One day it just stopped working
I had heard of the stories of people having ‘physical breakdowns’ from long term stress but I always figured I was young, did all the things I was meant to try and do to minimise my stress and honestly, I had stopped properly feeling stressed so figured I had it somewhat under control. What I did have under control was my ability to function under abnormal circumstances, I had re-written my wiring to handle what most people would find stressful to be my norm and frankly, having a physical breakdown wasn’t an option trying to raise my family.
So once all the noise surrounding me reduced and I wasn’t running on adrenaline, my body just started to slow. It was one of the most bizarre experiences I have had. I was mentally ok, after many years of battling mental illness on and off, I know when it isn’t right, this was different. My body quite literally wouldn’t lift itself, my legs were heavy, they ached, I would exercise and within two hours want to return to bed and sleep. I couldn’t seem to ‘go’ with any kind of pace, slowing my life right down to what I would consider a stop. I have been waking up from 5.30am since I was 18 years of age, my body clock generally always clicks in, I used to study early in the mornings yet now I found myself heavily wanting to sleep at these times.
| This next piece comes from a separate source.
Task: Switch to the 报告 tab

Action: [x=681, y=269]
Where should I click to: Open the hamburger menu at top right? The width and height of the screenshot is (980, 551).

The only reason I would actually move is because the boys were up and wanted breakfast and the TV turned on.
This kind of started right before Covid hit and life was still somewhat normal, but I put it down to just feeling off and it would correct itself. This actually lasted 6-7 months and I now realise what my body needed most was sleep, rest and to be healed. It had finally stopped, I wasn’t showing any signs of slowing down so it decided it would do it for me. Throughout this period is when I have had an autoimmune disease diagnosis, lost the ability to weight train without chronic fatigue, found the major issues I have with my stomach, sought treatment for PTSD and no matter how much the Leo in me told me to go – it just wouldn’t. It just broke! For the first time ever, my body grew jack of me taking it for granted and would no longer cooperate. Well shit!
And so I rolled with it, I decided to let it come over me, ride the wave and hope to hell I found my way back to a new normal. I definitely didn’t anticipate it would take this long when I gave myself over to the process. I stopped weight training, began working with a clinical nutritionist, kept working with my chiro and psych and stopped pushing my body above a heart rate of 150bpm for anymore than 30mins at a time when exercising. It’s been a lot to digest but I know deep down my body has just needed this. On top of chronic stress, I have carried two babies and have never given my body the respect or rest it deserves even post birth. I have pushed it and it really just needed time to heal.
This whole process has been a lot to get my head around. I have shed quite a few tears feeling frustrated with how I feel, feeling alone with the heaviness of fatigue as you don’t feel as though people understand you, irritated that my immune system can’t seem to fight off the most basic of viruses. I have felt disappointment that I can’t do the things I want to do that others can do, I have felt like a disappointment and a let down at times. I am still going through this healing process and my body is certainly far from being at full strength, I actually have no idea if it ever will be or whether I even want to have it running at that capacity again. Small things have started to return, my body clock is turning on again more, my bouts of fatigue are slightly less, I have learnt to listen to my body more when it’s telling me it needs rest, I am mentally accepting that perhaps my capacity is just, very different. I am learning to silence my inner critic telling me that I am not good enough and instead re-writing that narrative to tell myself that I deserve to feel good and I deserve to do the things I need to for it to happen – this is no one else’s journey, it’s mine only and I don’t need to justify anything to anyone else. I have also learnt to take more notice of things that do stress me out, more normal parts of life like the busyness of the kids, trying to manage a household etc. For so long, I did not recognise this as stress, it seemed minimal compared to what I was dealing with. But now I am getting better at noticing when the kids are driving me nuts and we need to switch it up a little or when I am starting to move at a frantic pace, stopping and asking for help.
I had always heard the affects that long-term severe stress can take on a person’s body but never really took it onboard, I probably was arrogant enough to think that it would not happen to me. I was too focused on maintaining my mental health and prioritizing my physical health was just not even on the list. But again I find myself humbled and still feel like I have so much still to learn about myself in this life, but I am not afraid of change. I feel in many ways, my wiring wasn’t quite right and the last five years have delivered greater learning and development than what I did for the first 25 years of my life. I believe, these things, along with my body refusing to play ball was meant to happen to me to teach me how to change the person I was and get to more of the person I know I have wanted to be.
So much of my baggage got lost in transit and I ain’t going back for it!